5 Simple steps to becoming a special education teacher

1. Enroll in a teaching program that meets your needs

All public schools require their special education teachers to hold a Bachelor’s degree, according to the Bureau of Labor Statistics (BLS). Public schools aren’t the only option for special education teachers, however. Some jobs may not require a four-year degree, such as working for a childcare center, preschool or individual families.

You’ll need to find a degree program that fits your needs, regardless of which type of degree you decide to pursue. Consider flexible options like online courses and self-paced learning, which can make your education more affordable and easier to fit into your busy schedule.

You may also want to look for programs that focus specifically on special needs education.

“Special education courses focus on creating, monitoring and delivering intervention,” says Julianne Miller, a specialist teacher and tutor at Special Educational Needs. She adds that these specialist programs will help you develop intervention plans for each individual child rather than trying to applying a one-size-fits-all learning strategy to students who learn differently.

2. Student teach and build experience

Once your education is underway at your chosen degree program, you’ll likely need to get some hands-on experience through student teaching. This training is required to become a public school teacher in certain states, but it doesn’t hurt to have the extra experience even if it’s not required by law.

Many degree programs include student teaching as part of your education. Others may include other types of valuable applied learning, such as volunteering or pursuing research related to special education topics.

3. Become certified

There’s still one more step to go after completing your degree program and gaining hands-on experience: becoming certified, or licensed, to teach in your state. Though the certification process varies from state to state, you’ll most likely need to pass your state’s licensing exam to be qualified to teach in a public school. Some private schools and childcare centers don’t require a license, so be sure to dig into the rules for your state and desired place of employment.

Different states may also offer additional certifications specific to special education, or even specific disabilities, such as dyslexia or autism. If these certifications are available in your state, obtaining them can show employers that you have the depth of knowledge it takes to truly make a difference in the education of a child who has special needs.

4. Land a job

Now that all the educational requirements are out of the way, your path is clear to begin working in the field.
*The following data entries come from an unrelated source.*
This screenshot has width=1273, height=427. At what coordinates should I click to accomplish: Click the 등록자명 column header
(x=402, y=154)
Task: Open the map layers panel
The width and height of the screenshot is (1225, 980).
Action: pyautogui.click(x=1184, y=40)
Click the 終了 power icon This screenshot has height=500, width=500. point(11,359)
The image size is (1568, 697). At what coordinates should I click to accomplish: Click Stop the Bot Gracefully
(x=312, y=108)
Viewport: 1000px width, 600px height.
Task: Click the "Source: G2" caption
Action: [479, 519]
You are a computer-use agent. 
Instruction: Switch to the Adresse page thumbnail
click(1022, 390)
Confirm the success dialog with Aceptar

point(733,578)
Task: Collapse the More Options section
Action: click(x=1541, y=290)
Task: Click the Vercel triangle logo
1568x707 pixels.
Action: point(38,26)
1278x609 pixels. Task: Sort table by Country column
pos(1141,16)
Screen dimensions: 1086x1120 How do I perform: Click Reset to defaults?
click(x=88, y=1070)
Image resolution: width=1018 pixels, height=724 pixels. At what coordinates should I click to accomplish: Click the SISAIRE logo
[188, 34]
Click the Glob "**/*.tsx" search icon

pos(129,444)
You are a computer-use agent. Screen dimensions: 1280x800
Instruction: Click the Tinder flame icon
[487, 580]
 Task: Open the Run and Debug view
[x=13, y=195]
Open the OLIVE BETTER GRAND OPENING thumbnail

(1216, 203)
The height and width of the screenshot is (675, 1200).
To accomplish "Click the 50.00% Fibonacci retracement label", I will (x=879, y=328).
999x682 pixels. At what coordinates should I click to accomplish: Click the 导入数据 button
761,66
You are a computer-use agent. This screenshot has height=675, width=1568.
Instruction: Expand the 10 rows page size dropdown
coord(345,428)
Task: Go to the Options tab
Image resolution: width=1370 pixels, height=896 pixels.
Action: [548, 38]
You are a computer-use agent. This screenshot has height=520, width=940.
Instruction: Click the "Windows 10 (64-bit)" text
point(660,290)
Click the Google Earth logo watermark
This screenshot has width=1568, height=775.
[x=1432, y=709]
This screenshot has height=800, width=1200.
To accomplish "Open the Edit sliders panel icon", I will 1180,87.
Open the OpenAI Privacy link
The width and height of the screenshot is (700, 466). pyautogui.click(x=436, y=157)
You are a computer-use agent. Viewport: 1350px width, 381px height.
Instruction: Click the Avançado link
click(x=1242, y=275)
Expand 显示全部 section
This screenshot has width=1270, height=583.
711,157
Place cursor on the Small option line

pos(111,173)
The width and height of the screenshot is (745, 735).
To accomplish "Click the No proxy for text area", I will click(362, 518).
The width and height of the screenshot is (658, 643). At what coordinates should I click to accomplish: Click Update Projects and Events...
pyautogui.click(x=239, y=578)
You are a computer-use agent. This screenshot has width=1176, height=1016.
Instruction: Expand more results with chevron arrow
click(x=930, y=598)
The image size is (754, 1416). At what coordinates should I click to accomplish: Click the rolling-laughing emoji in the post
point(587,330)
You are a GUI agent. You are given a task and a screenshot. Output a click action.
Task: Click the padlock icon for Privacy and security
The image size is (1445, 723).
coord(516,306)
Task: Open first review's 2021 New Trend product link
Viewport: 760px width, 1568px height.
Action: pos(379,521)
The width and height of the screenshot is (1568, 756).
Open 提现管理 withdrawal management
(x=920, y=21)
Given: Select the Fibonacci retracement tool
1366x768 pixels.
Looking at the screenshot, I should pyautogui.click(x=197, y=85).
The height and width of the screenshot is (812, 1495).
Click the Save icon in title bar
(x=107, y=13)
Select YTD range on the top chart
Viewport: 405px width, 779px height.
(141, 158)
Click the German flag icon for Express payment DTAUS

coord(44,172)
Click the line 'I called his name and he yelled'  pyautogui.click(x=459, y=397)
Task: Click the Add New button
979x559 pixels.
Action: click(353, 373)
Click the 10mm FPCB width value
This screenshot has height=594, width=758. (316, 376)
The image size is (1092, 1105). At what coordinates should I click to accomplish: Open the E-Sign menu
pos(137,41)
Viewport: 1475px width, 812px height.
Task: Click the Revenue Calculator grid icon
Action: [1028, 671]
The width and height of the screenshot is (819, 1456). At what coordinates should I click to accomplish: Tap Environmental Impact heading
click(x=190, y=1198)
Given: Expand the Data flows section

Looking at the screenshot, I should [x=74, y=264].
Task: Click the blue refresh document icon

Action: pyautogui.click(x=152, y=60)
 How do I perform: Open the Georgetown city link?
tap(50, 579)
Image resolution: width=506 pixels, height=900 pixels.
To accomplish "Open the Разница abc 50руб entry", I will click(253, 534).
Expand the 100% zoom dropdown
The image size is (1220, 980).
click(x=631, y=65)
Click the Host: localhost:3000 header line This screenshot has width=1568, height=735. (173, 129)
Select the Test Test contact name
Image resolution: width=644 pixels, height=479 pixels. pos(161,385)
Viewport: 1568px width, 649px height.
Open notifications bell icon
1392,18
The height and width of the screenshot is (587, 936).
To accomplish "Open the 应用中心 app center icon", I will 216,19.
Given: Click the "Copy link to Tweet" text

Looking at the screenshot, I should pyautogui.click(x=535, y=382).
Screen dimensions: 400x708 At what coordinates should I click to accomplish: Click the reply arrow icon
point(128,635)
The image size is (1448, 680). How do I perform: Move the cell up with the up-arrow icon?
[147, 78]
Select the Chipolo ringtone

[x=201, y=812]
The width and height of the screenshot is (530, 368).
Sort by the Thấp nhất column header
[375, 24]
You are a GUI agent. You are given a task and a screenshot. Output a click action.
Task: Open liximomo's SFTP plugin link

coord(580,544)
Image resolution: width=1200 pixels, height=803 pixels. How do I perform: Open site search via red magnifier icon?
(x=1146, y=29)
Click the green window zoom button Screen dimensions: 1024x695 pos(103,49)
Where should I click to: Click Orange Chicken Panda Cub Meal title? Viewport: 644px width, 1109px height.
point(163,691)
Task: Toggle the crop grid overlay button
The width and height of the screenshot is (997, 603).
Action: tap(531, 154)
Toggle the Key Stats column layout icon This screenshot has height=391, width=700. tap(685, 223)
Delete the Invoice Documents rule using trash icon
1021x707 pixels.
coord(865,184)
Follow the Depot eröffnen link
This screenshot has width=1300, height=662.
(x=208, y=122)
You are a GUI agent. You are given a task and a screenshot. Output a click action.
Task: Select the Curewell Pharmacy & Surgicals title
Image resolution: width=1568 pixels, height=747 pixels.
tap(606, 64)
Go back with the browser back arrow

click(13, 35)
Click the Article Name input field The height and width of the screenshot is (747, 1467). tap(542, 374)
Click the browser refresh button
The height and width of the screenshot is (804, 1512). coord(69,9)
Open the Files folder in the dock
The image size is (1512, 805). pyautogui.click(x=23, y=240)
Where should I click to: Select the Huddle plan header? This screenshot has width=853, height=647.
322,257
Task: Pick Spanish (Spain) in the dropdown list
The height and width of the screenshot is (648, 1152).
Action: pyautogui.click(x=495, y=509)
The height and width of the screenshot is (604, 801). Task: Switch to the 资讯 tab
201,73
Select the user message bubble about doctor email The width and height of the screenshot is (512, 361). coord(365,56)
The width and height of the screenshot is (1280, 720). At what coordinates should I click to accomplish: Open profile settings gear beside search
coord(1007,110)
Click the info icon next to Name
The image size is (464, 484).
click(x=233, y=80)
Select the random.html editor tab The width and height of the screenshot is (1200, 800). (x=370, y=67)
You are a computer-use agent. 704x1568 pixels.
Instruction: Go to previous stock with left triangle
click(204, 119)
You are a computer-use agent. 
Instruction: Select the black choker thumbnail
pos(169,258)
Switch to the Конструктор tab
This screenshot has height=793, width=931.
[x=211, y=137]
The BLS expects special education teachers to have good job opportunities in the coming years. “Job opportunities also may be better in certain specialties, such as those requiring experience with early childhood intervention and skills in working with students who have multiple disabilities, severe disabilities or autism spectrum disorders.”

You’ll have the training and the specialized skills employers are looking for in their special education teachers.

5. Continuing education

Your journey as a special education teacher doesn’t end with landing a job. Researchers are constantly shedding new light on how the brain works, and how students with special needs may best be able to learn. Some school districts require their special education teachers to complete a certain number of continuing education hours each year, such as those offered by the National Association of Special Education Teachers.

Miller sees specialized courses and continuing education as positive for everyone involved, especially for the extraordinary children you’ll encounter throughout your career. “We teach children so that they are best able to bring their skills to the world they live in. If you believe in education, then educate yourself. Get specialist training so that you can be the best teacher possible for these wonderful children.”

Take the first step toward your new career path

Now that we’ve shown you how to become a special education teacher, you have all the information you need to turn your passion into your new career.

Choosing and enrolling in a degree program is your first step to changing children’s lives as a special education teacher. Get started today by checking out the Special Needs Specialization in our Early Childhood Education program.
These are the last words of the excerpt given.